__Goal of the exercise__: From the material below, list every line containing "computer".

━━━ Data listing ━━━

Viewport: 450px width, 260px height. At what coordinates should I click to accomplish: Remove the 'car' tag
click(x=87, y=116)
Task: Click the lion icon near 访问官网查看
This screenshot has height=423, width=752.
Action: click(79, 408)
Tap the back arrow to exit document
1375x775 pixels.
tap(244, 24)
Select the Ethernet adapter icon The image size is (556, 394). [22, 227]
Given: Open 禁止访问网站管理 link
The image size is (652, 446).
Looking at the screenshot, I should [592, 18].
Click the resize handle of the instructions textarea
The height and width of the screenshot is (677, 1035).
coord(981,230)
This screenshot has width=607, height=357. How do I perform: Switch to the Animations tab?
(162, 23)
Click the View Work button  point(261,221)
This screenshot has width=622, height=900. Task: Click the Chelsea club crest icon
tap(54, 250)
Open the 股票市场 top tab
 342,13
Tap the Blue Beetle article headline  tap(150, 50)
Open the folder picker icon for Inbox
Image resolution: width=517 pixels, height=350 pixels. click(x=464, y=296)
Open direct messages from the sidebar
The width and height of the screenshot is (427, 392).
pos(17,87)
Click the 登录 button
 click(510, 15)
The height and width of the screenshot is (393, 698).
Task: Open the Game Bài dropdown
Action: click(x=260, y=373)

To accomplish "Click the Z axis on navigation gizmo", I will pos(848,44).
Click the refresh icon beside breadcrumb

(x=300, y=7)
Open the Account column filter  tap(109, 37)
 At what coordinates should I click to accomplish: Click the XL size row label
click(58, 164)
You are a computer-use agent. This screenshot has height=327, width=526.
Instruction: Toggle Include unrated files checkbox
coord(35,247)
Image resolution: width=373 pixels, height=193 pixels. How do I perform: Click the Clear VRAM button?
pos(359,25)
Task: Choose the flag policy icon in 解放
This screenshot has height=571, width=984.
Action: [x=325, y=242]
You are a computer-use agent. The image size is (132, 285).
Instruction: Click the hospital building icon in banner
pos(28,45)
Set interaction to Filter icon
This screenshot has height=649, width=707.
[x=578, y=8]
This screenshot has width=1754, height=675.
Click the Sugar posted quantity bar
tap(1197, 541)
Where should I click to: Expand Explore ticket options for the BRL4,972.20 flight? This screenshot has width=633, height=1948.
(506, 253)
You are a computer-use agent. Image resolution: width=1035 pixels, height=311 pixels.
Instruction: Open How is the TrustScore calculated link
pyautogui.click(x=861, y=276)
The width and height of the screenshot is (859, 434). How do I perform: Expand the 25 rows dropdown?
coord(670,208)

━━━

__Response area__:
You are a computer-use agent. This screenshot has height=327, width=526.
You are a computer-use agent. The image size is (132, 285).
You are a computer-use agent. Image resolution: width=1035 pixels, height=311 pixels.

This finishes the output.